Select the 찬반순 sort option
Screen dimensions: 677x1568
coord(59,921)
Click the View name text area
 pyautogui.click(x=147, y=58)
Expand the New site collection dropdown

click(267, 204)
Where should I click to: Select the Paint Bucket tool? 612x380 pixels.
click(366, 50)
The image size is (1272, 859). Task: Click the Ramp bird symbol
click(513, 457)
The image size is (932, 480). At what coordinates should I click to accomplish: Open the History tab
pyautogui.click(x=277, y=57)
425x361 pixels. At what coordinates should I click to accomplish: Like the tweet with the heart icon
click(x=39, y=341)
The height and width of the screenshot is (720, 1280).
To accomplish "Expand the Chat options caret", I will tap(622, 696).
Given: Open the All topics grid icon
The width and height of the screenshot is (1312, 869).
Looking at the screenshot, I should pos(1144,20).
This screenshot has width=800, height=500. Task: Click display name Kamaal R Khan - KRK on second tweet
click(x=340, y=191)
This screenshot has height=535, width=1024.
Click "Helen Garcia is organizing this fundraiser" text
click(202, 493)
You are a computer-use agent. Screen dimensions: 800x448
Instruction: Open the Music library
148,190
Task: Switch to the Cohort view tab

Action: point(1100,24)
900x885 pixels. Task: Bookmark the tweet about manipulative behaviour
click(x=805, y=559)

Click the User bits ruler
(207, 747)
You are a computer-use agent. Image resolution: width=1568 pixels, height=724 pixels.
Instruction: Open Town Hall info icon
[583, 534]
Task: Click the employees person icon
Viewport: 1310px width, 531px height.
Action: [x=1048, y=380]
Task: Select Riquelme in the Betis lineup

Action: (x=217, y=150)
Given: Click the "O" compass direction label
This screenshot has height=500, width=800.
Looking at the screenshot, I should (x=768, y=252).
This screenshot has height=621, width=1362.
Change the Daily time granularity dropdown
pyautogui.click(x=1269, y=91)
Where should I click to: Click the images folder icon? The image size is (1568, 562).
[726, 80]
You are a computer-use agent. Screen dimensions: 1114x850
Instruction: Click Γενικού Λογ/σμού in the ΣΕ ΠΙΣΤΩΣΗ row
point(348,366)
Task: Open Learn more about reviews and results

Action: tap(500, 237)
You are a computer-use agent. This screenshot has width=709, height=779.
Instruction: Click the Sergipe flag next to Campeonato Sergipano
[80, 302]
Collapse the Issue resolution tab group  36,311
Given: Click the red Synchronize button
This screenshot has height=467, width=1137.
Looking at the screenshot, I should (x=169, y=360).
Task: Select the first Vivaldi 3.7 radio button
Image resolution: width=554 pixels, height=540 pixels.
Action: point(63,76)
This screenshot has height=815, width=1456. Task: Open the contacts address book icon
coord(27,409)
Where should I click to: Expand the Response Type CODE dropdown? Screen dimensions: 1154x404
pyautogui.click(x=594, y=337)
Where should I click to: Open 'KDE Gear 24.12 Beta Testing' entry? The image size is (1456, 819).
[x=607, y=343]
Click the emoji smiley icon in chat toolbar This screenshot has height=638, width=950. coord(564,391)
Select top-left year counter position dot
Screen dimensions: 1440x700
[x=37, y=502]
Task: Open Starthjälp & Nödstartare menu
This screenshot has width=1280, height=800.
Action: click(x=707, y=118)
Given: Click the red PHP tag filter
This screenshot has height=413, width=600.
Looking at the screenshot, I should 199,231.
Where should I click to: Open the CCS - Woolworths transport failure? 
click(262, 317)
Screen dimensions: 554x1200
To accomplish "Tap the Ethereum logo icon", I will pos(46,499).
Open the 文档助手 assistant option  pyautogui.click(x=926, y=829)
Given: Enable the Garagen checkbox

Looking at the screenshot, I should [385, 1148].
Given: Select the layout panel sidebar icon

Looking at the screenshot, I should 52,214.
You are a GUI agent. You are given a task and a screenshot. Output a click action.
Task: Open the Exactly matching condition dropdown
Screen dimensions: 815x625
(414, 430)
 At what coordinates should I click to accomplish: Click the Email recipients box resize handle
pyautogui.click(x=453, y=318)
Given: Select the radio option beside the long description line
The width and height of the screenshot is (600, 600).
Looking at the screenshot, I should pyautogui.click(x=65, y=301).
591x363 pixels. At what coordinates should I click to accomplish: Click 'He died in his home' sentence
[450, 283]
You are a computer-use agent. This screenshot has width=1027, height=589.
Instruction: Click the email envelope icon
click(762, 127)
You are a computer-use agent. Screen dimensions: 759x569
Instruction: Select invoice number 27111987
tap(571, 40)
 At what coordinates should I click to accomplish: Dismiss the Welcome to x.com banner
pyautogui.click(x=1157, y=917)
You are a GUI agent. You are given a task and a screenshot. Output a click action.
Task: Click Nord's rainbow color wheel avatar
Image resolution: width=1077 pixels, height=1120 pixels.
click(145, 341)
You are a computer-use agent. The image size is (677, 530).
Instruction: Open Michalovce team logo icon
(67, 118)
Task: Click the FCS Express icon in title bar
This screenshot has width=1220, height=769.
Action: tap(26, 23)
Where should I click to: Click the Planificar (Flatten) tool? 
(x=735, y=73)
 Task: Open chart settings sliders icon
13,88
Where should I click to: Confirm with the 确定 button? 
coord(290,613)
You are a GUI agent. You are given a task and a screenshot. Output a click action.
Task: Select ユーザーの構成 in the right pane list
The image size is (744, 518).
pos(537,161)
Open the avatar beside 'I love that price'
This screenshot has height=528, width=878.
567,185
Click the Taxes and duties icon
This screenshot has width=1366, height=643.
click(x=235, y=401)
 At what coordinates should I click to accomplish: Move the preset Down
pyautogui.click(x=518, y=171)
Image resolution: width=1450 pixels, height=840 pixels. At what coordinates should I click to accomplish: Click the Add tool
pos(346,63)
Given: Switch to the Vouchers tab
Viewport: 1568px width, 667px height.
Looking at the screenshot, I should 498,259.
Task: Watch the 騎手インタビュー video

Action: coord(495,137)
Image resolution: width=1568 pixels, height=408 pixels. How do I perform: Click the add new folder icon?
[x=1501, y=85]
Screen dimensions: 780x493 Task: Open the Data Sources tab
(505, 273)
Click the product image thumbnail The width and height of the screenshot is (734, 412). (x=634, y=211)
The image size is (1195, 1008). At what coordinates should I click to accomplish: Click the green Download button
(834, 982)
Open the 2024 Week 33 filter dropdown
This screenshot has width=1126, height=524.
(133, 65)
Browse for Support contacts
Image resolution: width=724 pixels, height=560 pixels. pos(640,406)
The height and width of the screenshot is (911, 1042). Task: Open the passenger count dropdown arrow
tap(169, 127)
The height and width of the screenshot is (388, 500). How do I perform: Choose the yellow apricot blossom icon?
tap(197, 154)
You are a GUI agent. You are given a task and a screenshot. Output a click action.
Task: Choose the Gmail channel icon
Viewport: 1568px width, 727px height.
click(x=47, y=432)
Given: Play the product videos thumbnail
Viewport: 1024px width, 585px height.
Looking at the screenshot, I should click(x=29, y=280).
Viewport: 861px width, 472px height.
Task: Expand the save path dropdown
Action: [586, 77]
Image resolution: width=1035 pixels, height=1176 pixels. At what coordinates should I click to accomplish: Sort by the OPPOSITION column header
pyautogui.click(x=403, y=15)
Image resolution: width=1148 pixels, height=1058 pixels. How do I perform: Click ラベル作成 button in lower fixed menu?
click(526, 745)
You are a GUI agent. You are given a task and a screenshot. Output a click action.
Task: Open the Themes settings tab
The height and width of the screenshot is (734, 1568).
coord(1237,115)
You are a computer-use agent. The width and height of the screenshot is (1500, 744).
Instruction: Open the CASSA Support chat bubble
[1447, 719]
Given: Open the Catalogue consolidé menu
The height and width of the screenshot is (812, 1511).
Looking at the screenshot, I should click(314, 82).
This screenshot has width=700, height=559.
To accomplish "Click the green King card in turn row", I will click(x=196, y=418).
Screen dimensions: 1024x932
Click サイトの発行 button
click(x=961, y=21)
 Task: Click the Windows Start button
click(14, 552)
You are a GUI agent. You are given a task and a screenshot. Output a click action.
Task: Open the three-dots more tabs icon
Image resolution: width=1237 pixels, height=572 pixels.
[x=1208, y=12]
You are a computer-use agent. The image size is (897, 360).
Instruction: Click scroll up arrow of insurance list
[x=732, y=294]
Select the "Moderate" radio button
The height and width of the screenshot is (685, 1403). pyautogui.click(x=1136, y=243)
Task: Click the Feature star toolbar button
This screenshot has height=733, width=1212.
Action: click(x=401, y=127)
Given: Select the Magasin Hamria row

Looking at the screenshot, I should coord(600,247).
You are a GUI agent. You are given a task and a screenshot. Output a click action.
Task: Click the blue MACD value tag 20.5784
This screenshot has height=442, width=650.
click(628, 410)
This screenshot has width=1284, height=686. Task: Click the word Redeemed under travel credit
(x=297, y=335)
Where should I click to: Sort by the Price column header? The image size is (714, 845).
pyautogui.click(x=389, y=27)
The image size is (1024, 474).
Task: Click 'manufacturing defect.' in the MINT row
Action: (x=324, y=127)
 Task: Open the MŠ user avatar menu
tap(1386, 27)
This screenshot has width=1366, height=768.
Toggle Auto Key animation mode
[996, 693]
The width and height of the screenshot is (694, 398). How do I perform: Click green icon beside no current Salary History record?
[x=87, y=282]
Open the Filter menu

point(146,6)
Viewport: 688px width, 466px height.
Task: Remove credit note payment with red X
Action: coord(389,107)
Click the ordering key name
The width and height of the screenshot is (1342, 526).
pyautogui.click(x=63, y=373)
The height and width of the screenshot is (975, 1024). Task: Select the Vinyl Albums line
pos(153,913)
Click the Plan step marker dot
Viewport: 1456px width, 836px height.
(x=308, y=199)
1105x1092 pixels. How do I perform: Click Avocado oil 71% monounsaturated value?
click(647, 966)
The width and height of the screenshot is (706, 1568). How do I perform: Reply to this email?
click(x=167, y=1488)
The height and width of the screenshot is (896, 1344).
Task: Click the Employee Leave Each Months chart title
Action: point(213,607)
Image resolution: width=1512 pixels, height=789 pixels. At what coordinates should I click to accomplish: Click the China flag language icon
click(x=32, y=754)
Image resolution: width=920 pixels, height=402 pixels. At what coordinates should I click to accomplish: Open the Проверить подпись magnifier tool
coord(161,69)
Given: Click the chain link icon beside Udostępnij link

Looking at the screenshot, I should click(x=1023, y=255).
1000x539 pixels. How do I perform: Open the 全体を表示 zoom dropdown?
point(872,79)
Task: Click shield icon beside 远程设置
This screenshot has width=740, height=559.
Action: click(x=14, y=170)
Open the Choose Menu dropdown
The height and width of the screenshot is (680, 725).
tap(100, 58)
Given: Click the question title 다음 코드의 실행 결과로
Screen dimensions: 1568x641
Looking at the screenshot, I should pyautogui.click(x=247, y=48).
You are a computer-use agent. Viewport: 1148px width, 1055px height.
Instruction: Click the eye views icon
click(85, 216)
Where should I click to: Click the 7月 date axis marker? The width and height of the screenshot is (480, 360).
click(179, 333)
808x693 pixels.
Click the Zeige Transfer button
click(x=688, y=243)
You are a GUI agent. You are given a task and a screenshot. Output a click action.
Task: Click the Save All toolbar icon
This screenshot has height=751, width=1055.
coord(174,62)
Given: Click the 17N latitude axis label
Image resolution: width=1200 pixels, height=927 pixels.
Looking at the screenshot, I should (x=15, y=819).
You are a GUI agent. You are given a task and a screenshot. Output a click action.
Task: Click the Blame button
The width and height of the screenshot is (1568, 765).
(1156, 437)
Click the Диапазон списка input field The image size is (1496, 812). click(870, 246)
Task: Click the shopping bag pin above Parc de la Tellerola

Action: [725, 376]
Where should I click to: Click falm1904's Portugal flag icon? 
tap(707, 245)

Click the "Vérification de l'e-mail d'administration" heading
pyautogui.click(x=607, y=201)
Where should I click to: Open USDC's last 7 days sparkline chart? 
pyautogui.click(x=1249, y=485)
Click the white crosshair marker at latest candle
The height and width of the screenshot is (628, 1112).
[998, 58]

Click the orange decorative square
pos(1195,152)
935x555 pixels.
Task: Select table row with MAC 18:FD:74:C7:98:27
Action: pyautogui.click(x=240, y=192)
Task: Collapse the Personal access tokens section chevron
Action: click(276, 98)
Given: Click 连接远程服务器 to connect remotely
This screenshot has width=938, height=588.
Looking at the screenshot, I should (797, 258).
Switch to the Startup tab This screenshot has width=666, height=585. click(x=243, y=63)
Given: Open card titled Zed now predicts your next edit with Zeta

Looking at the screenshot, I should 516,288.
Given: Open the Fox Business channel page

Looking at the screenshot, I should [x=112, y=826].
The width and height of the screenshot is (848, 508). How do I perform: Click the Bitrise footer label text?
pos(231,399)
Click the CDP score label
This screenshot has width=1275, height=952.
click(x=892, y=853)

***

TASK DIRECTIONS: Produce exactly the lines from the one containing "Where should I click to: Open USDC's" through the final line of the records above, both included, and no others.

ANSWER TO THE PROBLEM:
Where should I click to: Open USDC's last 7 days sparkline chart? 
pyautogui.click(x=1249, y=485)
Click the white crosshair marker at latest candle
The height and width of the screenshot is (628, 1112).
[998, 58]

Click the orange decorative square
pos(1195,152)
935x555 pixels.
Task: Select table row with MAC 18:FD:74:C7:98:27
Action: pyautogui.click(x=240, y=192)
Task: Collapse the Personal access tokens section chevron
Action: click(276, 98)
Given: Click 连接远程服务器 to connect remotely
This screenshot has width=938, height=588.
Looking at the screenshot, I should (797, 258).
Switch to the Startup tab This screenshot has width=666, height=585. click(x=243, y=63)
Given: Open card titled Zed now predicts your next edit with Zeta

Looking at the screenshot, I should 516,288.
Given: Open the Fox Business channel page

Looking at the screenshot, I should [x=112, y=826].
The width and height of the screenshot is (848, 508). How do I perform: Click the Bitrise footer label text?
pos(231,399)
Click the CDP score label
This screenshot has width=1275, height=952.
click(x=892, y=853)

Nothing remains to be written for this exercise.